Abstract: Following your need to always fulfil the inspiration to obtain everybody is now simple. Connecting to the internet is one of the short cuts to do. There are so many sources that offer and connect us to other world condition. As one of the products to see in internet, this website becomes a very available place to look for countless perturbation methods sources. Yeah, sources about the books from countries in the world are provided.
01 Jan 1992-
TL;DR: This paper presents a meta-analysis of the Z-Transform and its application to the Analysis of LTI Systems, and its properties and applications, as well as some of the algorithms used in this analysis.

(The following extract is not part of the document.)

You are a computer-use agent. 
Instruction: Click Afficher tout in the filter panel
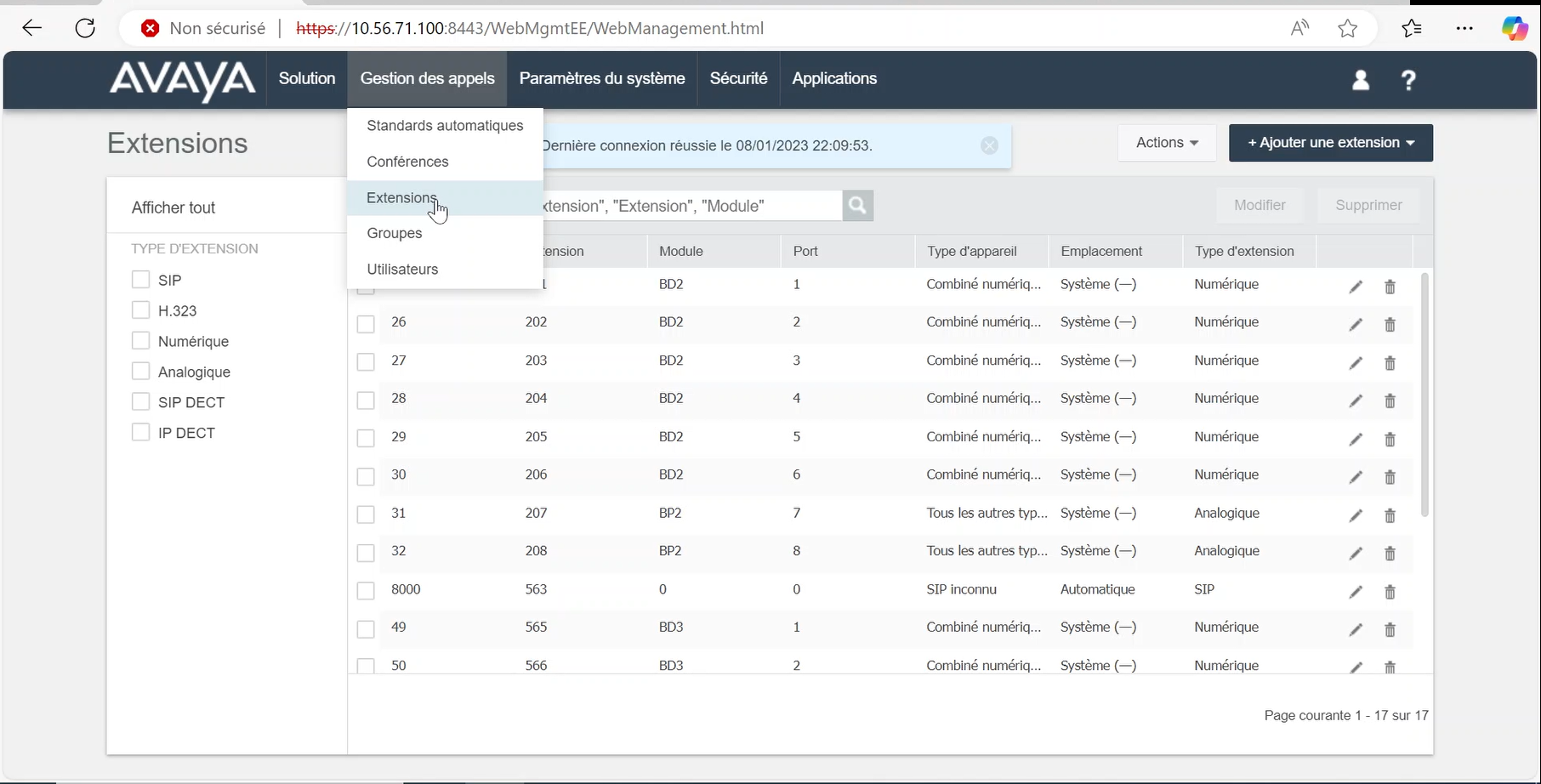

Abstract: 1. Introduction. 2. Discrete-Time Signals and Systems. 3. The Z-Transform and Its Application to the Analysis of LTI Systems. 4. Frequency Analysis of Signals and Systems. 5. The Discrete Fourier Transform: Its Properties and Applications. 6. Efficient Computation of the DFT: Fast Fourier Transform Algorithms. 7. Implementation of Discrete-Time Systems. 8. Design of Digital Filters. 9. Sampling and Reconstruction of Signals. 10. Multirate Digital Signal Processing. 11. Linear Prediction and Optimum Linear Filters. 12. Power Spectrum Estimation. Appendix A. Random Signals, Correlation Functions, and Power Spectra. Appendix B. Random Numbers Generators. Appendix C. Tables of Transition Coefficients for the Design of Linear-Phase FIR Filters. Appendix D. List of MATLAB Functions. References and Bibliography. Index.
01 Jan 1975-
Abstract: sprightly style and is interesting from cover to cover. The comments, critiques, and summaries that accompany the chapters are very helpful in crystalizing the ideas and answering questions that may arise, particularly to the self-learner. The transparency in the presentation of the material in the book equips the reader to proceed quickly to a wealth of problems included at the end of each chapter. These problems ranging from elementary to research-level are very valuable in that a solid working knowledge of the invariant imbedding techniques is acquired as well as good insight in attacking problems in various applied areas. Furthermore, a useful selection of references is given at the end of each chapter. This book may not appeal to those mathematicians who are interested primarily in the sophistication of mathematical theory, because the authors have deliberately avoided all pseudo-sophistication in attaining transparency of exposition. Precisely for the same reason the majority of the intended readers who are applications-oriented and are eager to use the techniques quickly in their own fields will welcome and appreciate the efforts put into writing this book. From a purely mathematical point of view, some of the invariant imbedding results may be considered to be generalizations of the classical theory of first-order partial differential equations, and a part of the analysis of invariant imbedding is still at a somewhat heuristic stage despite successes in many computational applications. However, those who are concerned with mathematical rigor will find opportunities to explore the foundations of the invariant imbedding method. In conclusion, let me quote the following: "What is the best method to obtain the solution to a problem'? The answer is, any way that works." (Richard P. Feyman, Engineering and Science, March 1965, Vol. XXVIII, no. 6, p. 9.) In this well-written book, Bellman and Wing have indeed accomplished the task of introducing the simplicity of the invariant imbedding method to tackle various problems of interest to engineers, physicists, applied mathematicians, and numerical analysts.
05 Sep 1978-
TL;DR: This paper presents a meta-modelling framework for digital Speech Processing for Man-Machine Communication by Voice that automates the very labor-intensive and therefore time-heavy and expensive process of encoding and decoding speech.
Abstract: 1. Introduction. 2. Fundamentals of Digital Speech Processing. 3. Digital Models for the Speech Signal. 4. Time-Domain Models for Speech Processing. 5. Digital Representation of the Speech Waveform. 6. Short-Time Fourier Analysis. 7. Homomorphic Speech Processing. 8. Linear Predictive Coding of Speech. 9. Digital Speech Processing for Man-Machine Communication by Voice.